In the records that follow, the lines from the one containing "The image size is (709, 541)." to the one containing "The height and width of the screenshot is (554, 800).", inclusive, are to be given again exactly.

----------

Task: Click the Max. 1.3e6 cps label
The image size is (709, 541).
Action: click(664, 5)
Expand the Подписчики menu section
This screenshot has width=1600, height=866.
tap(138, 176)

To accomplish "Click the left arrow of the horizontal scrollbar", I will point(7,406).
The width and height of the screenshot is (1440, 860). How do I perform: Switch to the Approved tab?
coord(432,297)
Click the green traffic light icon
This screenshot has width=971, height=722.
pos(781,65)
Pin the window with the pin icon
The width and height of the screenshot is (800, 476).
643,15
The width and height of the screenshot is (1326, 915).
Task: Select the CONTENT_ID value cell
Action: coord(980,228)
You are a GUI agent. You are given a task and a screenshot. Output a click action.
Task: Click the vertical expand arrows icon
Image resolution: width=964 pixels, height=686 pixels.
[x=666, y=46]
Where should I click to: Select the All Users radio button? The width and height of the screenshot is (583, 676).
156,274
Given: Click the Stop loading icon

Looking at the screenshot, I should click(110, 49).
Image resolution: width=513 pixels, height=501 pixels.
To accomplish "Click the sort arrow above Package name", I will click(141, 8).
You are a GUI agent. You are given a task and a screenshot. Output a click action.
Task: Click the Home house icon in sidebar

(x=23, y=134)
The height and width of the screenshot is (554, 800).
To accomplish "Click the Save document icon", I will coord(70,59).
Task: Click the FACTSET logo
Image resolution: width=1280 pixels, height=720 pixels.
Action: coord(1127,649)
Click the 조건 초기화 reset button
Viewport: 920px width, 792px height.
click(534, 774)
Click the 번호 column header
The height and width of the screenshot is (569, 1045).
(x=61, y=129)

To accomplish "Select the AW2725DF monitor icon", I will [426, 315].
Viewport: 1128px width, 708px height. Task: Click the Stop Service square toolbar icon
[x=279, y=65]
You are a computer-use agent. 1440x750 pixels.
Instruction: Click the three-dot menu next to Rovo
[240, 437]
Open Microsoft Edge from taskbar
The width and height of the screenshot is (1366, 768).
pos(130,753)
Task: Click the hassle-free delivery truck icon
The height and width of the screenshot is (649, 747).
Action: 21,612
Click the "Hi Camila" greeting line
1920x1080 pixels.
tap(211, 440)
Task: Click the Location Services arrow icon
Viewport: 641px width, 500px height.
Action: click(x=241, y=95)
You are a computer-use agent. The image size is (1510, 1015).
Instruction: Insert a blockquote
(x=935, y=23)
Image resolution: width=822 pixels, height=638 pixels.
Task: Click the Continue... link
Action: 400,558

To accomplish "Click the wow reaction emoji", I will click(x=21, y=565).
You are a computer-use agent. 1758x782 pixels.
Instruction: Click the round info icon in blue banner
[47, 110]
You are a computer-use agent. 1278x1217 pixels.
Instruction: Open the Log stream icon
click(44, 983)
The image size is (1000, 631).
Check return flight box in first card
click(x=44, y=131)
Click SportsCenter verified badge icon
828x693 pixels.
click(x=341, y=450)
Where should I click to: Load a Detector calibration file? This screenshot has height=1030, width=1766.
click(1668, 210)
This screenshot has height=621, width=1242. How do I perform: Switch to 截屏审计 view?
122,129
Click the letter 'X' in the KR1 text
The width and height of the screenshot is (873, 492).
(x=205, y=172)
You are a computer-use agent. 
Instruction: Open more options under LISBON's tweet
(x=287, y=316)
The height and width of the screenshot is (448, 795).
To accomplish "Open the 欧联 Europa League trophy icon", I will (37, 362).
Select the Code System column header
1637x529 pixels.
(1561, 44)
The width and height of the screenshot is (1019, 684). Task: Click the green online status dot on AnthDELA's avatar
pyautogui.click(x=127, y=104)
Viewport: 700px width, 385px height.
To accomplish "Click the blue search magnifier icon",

----------

ANSWER SPACE
The image size is (709, 541).
Action: click(664, 5)
Expand the Подписчики menu section
This screenshot has width=1600, height=866.
tap(138, 176)

To accomplish "Click the left arrow of the horizontal scrollbar", I will point(7,406).
The width and height of the screenshot is (1440, 860). How do I perform: Switch to the Approved tab?
coord(432,297)
Click the green traffic light icon
This screenshot has width=971, height=722.
pos(781,65)
Pin the window with the pin icon
The width and height of the screenshot is (800, 476).
643,15
The width and height of the screenshot is (1326, 915).
Task: Select the CONTENT_ID value cell
Action: coord(980,228)
You are a GUI agent. You are given a task and a screenshot. Output a click action.
Task: Click the vertical expand arrows icon
Image resolution: width=964 pixels, height=686 pixels.
[x=666, y=46]
Where should I click to: Select the All Users radio button? The width and height of the screenshot is (583, 676).
156,274
Given: Click the Stop loading icon

Looking at the screenshot, I should click(110, 49).
Image resolution: width=513 pixels, height=501 pixels.
To accomplish "Click the sort arrow above Package name", I will click(141, 8).
You are a GUI agent. You are given a task and a screenshot. Output a click action.
Task: Click the Home house icon in sidebar

(x=23, y=134)
The height and width of the screenshot is (554, 800).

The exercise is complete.